··· Source material ···

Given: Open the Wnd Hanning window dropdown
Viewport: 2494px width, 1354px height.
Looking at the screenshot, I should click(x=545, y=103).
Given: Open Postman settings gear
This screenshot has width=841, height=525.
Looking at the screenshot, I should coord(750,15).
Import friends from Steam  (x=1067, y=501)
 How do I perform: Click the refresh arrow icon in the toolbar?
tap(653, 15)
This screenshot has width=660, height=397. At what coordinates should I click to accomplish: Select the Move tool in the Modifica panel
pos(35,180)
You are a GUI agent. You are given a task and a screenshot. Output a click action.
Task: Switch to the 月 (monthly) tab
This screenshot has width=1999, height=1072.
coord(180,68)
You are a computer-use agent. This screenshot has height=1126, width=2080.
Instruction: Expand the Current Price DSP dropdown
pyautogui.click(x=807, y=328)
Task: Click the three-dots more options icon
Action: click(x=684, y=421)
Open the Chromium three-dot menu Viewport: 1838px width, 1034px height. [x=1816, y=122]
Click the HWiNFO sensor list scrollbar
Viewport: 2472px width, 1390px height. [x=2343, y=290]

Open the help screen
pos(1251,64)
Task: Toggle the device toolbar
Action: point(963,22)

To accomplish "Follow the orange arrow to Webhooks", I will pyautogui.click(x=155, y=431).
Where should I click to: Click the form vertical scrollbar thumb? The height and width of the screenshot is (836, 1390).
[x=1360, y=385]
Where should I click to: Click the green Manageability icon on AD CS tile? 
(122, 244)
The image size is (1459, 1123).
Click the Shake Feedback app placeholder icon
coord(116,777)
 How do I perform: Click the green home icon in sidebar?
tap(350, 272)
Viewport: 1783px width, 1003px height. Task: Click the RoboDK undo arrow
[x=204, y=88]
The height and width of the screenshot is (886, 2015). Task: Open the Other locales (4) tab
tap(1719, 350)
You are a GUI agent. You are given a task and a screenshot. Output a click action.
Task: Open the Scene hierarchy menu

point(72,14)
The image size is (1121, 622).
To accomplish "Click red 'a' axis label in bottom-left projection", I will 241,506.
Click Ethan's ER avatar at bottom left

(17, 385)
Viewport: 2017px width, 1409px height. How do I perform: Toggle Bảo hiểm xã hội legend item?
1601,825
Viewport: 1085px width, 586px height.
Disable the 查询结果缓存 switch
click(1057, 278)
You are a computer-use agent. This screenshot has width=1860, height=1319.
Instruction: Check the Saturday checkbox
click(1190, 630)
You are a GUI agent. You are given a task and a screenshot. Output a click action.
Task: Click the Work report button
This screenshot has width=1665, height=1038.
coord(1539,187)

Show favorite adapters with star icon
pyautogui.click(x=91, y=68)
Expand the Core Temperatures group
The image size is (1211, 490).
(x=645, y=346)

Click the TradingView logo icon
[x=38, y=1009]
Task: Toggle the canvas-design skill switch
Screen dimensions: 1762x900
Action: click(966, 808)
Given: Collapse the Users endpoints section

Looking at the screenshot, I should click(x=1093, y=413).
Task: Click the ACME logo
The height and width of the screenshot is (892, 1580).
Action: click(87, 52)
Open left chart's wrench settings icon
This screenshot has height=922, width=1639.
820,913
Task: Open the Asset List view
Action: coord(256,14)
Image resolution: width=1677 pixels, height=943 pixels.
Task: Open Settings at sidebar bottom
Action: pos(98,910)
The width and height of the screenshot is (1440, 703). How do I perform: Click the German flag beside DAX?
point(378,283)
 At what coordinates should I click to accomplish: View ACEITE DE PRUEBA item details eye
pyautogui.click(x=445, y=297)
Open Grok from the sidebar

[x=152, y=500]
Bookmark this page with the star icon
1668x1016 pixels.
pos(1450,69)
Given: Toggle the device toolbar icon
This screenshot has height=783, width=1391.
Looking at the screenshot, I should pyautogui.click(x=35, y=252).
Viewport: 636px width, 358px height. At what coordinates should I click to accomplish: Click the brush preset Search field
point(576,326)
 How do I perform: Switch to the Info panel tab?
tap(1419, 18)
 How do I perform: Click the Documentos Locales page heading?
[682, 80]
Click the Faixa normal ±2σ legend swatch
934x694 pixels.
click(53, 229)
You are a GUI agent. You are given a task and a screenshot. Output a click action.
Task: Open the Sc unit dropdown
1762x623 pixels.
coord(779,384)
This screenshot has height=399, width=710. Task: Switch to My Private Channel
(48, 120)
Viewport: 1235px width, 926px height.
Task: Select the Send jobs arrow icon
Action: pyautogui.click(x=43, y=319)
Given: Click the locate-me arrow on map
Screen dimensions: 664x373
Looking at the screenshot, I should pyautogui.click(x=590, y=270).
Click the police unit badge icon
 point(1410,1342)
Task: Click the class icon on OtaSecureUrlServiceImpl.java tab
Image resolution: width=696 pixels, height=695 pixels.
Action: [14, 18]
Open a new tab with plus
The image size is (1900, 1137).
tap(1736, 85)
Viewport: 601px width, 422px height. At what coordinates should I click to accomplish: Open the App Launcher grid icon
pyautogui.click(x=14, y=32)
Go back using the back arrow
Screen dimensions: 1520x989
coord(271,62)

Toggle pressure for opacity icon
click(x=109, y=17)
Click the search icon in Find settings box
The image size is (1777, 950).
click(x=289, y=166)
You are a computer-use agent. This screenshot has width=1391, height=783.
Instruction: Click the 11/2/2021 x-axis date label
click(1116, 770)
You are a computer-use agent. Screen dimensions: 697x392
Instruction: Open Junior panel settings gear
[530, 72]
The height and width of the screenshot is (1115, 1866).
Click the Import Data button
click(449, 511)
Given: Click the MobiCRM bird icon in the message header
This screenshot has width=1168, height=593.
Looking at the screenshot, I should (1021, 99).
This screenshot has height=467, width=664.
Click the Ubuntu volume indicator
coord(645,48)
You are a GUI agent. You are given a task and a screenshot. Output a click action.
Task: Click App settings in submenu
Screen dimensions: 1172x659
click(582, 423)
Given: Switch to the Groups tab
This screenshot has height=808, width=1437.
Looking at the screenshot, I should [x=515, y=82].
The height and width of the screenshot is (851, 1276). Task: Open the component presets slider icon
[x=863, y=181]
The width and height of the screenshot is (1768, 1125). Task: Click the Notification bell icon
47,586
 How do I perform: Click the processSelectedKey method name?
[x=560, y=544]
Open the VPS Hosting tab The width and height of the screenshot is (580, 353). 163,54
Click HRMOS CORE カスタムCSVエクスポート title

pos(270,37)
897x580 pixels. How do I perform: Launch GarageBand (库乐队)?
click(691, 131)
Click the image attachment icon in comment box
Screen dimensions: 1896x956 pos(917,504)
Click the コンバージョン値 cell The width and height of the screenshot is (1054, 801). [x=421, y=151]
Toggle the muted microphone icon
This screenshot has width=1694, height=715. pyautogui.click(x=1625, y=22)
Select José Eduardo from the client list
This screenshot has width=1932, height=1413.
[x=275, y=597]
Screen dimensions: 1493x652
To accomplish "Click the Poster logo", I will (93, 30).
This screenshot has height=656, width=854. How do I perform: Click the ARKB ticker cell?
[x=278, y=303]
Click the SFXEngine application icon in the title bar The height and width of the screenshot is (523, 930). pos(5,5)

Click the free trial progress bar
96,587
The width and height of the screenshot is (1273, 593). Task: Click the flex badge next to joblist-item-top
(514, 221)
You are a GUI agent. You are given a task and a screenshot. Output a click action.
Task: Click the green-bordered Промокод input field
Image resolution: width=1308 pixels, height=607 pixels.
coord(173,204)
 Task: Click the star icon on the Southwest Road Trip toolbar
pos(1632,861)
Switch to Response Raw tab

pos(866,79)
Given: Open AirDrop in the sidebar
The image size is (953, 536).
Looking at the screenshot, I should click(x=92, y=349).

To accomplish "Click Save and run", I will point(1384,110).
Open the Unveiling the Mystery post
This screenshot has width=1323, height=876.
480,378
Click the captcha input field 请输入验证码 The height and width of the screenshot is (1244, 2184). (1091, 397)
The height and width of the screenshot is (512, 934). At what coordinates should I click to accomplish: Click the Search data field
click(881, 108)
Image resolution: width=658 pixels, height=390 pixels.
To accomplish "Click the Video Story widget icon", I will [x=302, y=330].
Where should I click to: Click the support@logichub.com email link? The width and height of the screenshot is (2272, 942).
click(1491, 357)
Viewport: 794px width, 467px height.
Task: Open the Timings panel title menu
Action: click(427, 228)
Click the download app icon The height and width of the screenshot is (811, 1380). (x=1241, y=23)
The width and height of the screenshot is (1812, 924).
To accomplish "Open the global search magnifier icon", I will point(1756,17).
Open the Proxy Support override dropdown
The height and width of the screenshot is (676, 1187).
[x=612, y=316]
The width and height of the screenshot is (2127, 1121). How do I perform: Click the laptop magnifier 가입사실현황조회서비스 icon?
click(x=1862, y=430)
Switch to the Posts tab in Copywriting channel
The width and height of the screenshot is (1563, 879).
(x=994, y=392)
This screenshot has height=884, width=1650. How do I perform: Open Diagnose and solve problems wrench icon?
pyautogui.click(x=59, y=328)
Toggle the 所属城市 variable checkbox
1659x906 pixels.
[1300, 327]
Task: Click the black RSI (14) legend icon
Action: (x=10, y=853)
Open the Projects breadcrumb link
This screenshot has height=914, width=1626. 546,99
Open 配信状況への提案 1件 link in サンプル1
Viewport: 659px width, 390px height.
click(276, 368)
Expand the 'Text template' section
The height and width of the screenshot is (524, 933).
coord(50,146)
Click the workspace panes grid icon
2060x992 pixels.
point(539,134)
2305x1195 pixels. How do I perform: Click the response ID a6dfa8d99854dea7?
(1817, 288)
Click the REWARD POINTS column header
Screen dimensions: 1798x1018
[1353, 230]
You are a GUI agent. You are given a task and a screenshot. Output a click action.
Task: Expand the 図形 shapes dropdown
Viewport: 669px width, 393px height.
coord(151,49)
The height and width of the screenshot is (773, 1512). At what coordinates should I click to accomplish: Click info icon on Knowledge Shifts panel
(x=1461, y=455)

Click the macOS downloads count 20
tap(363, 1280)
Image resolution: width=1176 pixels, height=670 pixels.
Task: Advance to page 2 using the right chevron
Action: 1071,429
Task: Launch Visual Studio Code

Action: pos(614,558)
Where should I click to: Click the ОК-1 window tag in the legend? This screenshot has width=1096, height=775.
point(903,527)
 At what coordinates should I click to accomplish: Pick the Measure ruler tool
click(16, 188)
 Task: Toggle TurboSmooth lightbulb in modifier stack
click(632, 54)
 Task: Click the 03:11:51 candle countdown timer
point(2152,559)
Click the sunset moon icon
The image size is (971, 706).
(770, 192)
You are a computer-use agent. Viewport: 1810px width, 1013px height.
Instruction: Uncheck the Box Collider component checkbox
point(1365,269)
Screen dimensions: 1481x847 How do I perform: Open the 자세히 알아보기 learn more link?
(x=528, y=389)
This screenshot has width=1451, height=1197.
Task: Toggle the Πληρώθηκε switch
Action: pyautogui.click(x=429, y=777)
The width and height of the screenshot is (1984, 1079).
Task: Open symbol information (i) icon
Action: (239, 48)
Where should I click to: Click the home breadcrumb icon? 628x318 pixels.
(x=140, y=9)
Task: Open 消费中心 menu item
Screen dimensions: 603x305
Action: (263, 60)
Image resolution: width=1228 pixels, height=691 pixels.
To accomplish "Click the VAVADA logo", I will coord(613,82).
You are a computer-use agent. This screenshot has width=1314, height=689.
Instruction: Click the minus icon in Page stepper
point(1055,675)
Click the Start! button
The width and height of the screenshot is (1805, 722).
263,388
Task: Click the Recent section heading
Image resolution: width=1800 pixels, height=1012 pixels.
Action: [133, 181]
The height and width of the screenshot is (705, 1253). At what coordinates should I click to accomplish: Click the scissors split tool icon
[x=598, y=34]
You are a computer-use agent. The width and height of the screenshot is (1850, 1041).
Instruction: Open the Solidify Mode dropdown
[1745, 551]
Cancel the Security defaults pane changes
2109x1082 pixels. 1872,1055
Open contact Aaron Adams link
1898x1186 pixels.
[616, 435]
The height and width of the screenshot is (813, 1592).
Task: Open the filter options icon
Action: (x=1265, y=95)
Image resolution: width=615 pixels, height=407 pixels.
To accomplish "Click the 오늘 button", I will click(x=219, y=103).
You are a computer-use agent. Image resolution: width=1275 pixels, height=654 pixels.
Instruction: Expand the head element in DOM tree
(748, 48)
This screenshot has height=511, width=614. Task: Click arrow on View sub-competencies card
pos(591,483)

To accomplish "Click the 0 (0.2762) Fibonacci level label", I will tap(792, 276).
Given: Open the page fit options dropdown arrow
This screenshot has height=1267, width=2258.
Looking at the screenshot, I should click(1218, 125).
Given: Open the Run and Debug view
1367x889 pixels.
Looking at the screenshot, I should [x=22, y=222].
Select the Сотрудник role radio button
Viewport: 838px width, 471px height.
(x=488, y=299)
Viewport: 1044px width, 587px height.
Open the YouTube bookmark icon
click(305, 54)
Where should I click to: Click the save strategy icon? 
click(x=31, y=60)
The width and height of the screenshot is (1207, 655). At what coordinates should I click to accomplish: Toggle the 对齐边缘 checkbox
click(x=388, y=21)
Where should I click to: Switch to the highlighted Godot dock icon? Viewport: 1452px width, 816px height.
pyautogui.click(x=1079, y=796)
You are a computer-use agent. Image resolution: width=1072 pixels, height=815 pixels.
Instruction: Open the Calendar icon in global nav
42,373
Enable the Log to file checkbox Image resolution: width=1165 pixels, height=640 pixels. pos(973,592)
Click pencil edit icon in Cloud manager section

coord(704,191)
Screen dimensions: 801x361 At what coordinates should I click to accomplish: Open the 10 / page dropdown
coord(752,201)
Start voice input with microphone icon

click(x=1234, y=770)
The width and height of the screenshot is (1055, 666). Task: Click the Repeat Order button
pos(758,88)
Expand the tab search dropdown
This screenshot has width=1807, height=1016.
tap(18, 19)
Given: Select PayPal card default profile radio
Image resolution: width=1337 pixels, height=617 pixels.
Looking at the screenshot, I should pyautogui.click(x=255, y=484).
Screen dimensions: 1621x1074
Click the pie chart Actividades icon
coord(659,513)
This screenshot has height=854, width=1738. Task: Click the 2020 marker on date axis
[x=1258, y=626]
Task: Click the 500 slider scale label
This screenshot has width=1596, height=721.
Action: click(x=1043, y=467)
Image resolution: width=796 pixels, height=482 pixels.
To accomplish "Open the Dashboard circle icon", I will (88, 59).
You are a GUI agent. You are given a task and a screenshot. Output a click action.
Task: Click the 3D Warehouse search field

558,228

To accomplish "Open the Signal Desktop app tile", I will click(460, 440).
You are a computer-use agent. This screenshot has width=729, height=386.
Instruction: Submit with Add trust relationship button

···

Look above for the line with "Task: Click the green-bordered"; retype exactly that line, every line after it up to the line with "Expand the 'Text template' section", and that line too, nothing else.

## Answer section
Task: Click the green-bordered Промокод input field
Image resolution: width=1308 pixels, height=607 pixels.
coord(173,204)
 Task: Click the star icon on the Southwest Road Trip toolbar
pos(1632,861)
Switch to Response Raw tab

pos(866,79)
Given: Open AirDrop in the sidebar
The image size is (953, 536).
Looking at the screenshot, I should click(x=92, y=349).

To accomplish "Click Save and run", I will point(1384,110).
Open the Unveiling the Mystery post
This screenshot has width=1323, height=876.
480,378
Click the captcha input field 请输入验证码 The height and width of the screenshot is (1244, 2184). (1091, 397)
The height and width of the screenshot is (512, 934). At what coordinates should I click to accomplish: Click the Search data field
click(881, 108)
Image resolution: width=658 pixels, height=390 pixels.
To accomplish "Click the Video Story widget icon", I will [x=302, y=330].
Where should I click to: Click the support@logichub.com email link? The width and height of the screenshot is (2272, 942).
click(1491, 357)
Viewport: 794px width, 467px height.
Task: Open the Timings panel title menu
Action: click(427, 228)
Click the download app icon The height and width of the screenshot is (811, 1380). (x=1241, y=23)
The width and height of the screenshot is (1812, 924).
To accomplish "Open the global search magnifier icon", I will point(1756,17).
Open the Proxy Support override dropdown
The height and width of the screenshot is (676, 1187).
[x=612, y=316]
The width and height of the screenshot is (2127, 1121). How do I perform: Click the laptop magnifier 가입사실현황조회서비스 icon?
click(x=1862, y=430)
Switch to the Posts tab in Copywriting channel
The width and height of the screenshot is (1563, 879).
(x=994, y=392)
This screenshot has height=884, width=1650. How do I perform: Open Diagnose and solve problems wrench icon?
pyautogui.click(x=59, y=328)
Toggle the 所属城市 variable checkbox
1659x906 pixels.
[1300, 327]
Task: Click the black RSI (14) legend icon
Action: (x=10, y=853)
Open the Projects breadcrumb link
This screenshot has height=914, width=1626. 546,99
Open 配信状況への提案 1件 link in サンプル1
Viewport: 659px width, 390px height.
click(276, 368)
Expand the 'Text template' section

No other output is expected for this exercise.